Le cheikh Yûsuf Al-Qaradâwî, au nom de l'Union Mondiale des Savants Musulmans qu'il préside, a certes condamné fermement sur son site internet , le 23 mars 2013, l'assassinat du cheikh syrien Ramadan Al-Bouti victime d'un attentat dans une mosquée de Damas. 

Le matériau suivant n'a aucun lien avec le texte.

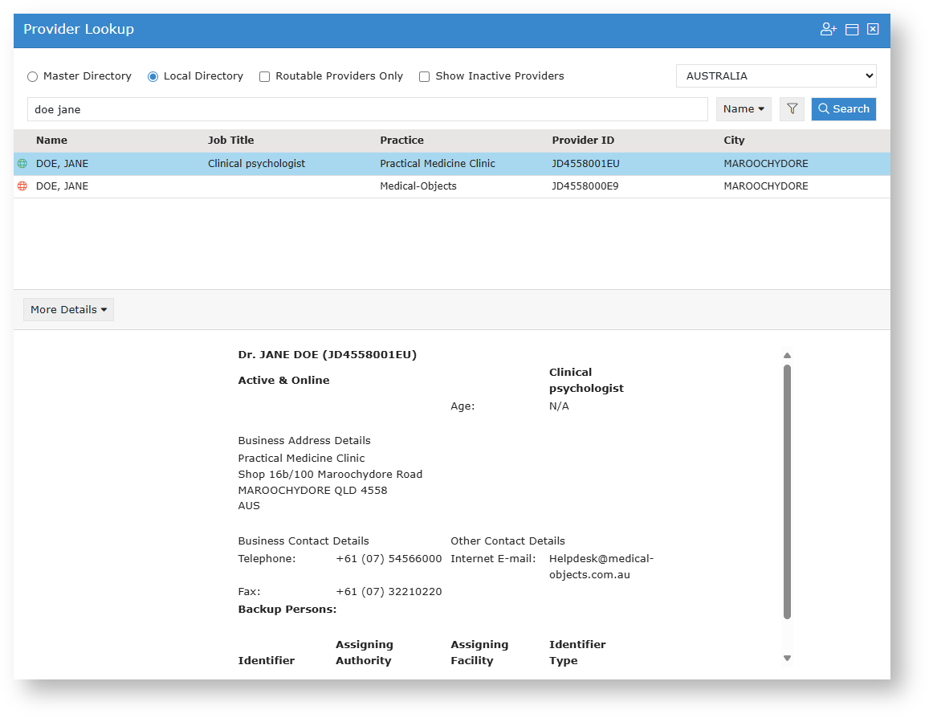929x718 pixels.
Task: Click the maximize window icon in header
Action: pos(852,30)
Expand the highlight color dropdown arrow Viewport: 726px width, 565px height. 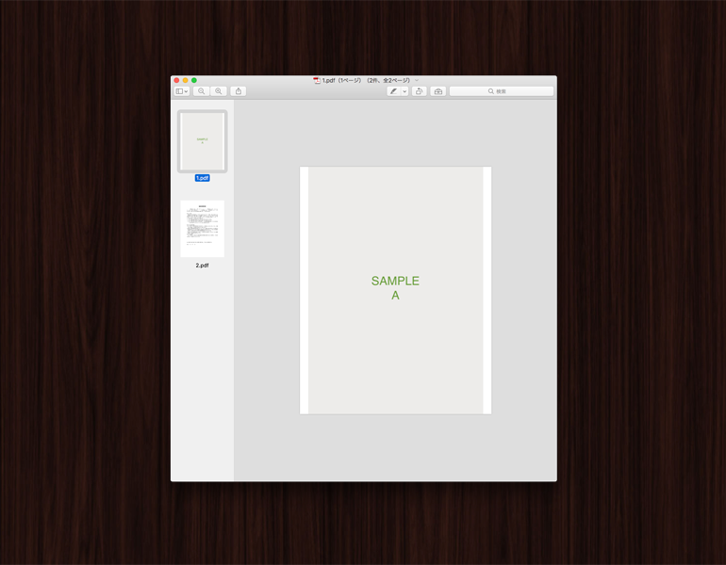pos(405,91)
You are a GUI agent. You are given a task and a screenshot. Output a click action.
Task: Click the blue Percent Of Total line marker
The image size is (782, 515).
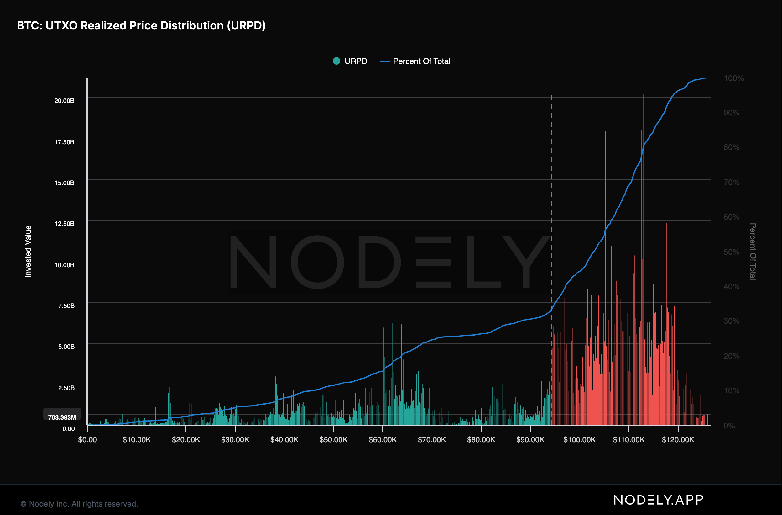[x=384, y=61]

Cependant, on peut légitimement s'interroger sur l'ambiguïté de cette condamnation. En effet, trois mois auparavant, soit en décembre 2012 , au cours de l'émission phare d'Al-Jazîra ("La charia et la vie") dont il est l'invité vedette (voir vidéo ci-dessous), le théologien qatari, devant des millions de personnes, à une question d'un téléspectateur arabophone l'interrogeant sur la licéité ou permission de prendre pour cible les soutiens du régime de Bachar Al-Assad, au premier rang desquels "les oulémas du pouvoir", eut une réponse hallucinante et  d'une violence inouïe, dont voici certains traits : "(…) Ceux qui agissent avec le pouvoir, il nous est obligatoire de tous les tuer: militaires, civils, oulémas, ignorants (…) ceux qui sont du côté de ce pouvoir (régime syrien) injuste (…) qui a tué les gens sans raison, ils sont injustes comme lui (…) ceux qui tuent pour lui, que ceux-là soient tués à leur tour ".  
De quels "Oulamas" parlait Al-Qaradâwî ? The Peninsula, qui est un des quotidiens qataris les plus importants en langue anglaise avait écrit un article le 26 février 2012, dans lequel il citait les propos d'un prêche que le Cheikh  Al-Qaradâwî avait donné à la mosquée Omar ibn al-Khattâb à Doha. Yûsuf Al-Qaradhâwî interpellait clairement le cheikh   Al Bouti: "Comment pouvez-vous soutenir un régime qui réprime quotidiennement son peuple et tue autant de personnes innocentes". Yûsuf Al-Qaradhâwî allant jusqu’ à affirmer dans ce prêche qu'Al Bouti "dénaturait l'islam"  ( accusation grave dans la religion musulmane ) par son soutien   apporté à  "ce rat d'Assad ".
Pour la presse tunisienne, algérienne, syrienne et iranienne, il ne fait aucun doute  également que  Qaradâwî faisait allusion au cheikh Mohammed Saïd Ramadan al-Bouti, figure religieuse très respectée  dans le monde arabe, qui avait apporté sans hésiter son soutien au régime de Bachar Al-Assad. Lors des funérailles d'Al-Bouti qui ont eu lieu à la Grande Mosquée des Omeyyades, des images prises avec un portable montrent une foule en colère désignant clairement Al-Qaradâwî comme le responsable de sa mort. ( voir ci-dessous).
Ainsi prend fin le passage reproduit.